Input material:
— BEGIN —

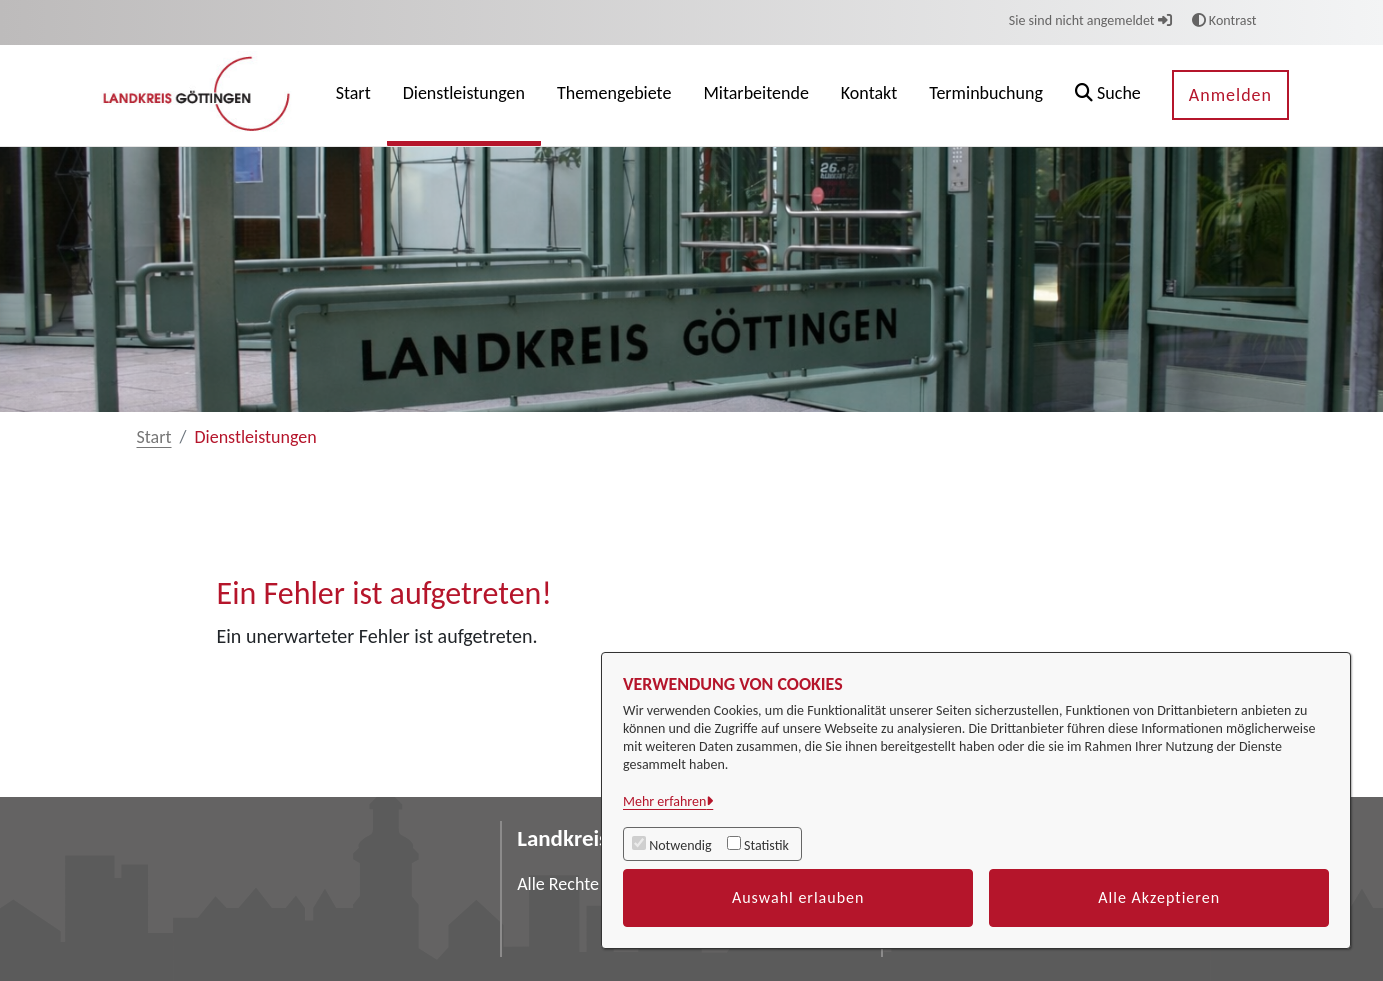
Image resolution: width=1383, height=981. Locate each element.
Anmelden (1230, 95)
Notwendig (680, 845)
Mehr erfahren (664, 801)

— END —
— BEGIN —

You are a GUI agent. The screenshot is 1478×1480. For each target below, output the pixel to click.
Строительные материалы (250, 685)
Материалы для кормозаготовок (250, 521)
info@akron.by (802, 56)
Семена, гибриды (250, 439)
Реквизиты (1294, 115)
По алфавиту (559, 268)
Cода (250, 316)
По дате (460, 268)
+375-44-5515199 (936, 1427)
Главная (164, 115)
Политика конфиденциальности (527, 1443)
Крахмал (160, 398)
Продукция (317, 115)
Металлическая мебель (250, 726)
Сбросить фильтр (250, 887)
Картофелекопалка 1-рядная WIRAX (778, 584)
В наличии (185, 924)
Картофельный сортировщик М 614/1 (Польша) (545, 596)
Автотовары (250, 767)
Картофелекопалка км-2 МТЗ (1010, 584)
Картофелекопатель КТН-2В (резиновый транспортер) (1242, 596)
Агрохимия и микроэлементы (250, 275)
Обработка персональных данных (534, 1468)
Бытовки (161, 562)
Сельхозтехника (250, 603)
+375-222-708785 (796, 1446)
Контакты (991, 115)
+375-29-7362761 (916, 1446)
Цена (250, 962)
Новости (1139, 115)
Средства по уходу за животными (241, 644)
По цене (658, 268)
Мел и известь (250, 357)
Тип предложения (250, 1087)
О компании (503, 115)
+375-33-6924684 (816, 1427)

— END —

Stated problem: Rewrite everything in the material from the line containing "Металлическая мебель (250, 726)" down to the line containing "Тип предложения (250, 1087)", replacing "Сбросить" with "Очистить" and leaving all else unchanged.

Correct answer:
Металлическая мебель (250, 726)
Очистить фильтр (250, 887)
Картофелекопалка 1-рядная WIRAX (778, 584)
В наличии (185, 924)
Картофельный сортировщик М 614/1 (Польша) (545, 596)
Автотовары (250, 767)
Картофелекопалка км-2 МТЗ (1010, 584)
Картофелекопатель КТН-2В (резиновый транспортер) (1242, 596)
Агрохимия и микроэлементы (250, 275)
Обработка персональных данных (534, 1468)
Бытовки (161, 562)
Сельхозтехника (250, 603)
+375-222-708785 (796, 1446)
Контакты (991, 115)
+375-29-7362761 (916, 1446)
Цена (250, 962)
Новости (1139, 115)
Средства по уходу за животными (241, 644)
По цене (658, 268)
Мел и известь (250, 357)
Тип предложения (250, 1087)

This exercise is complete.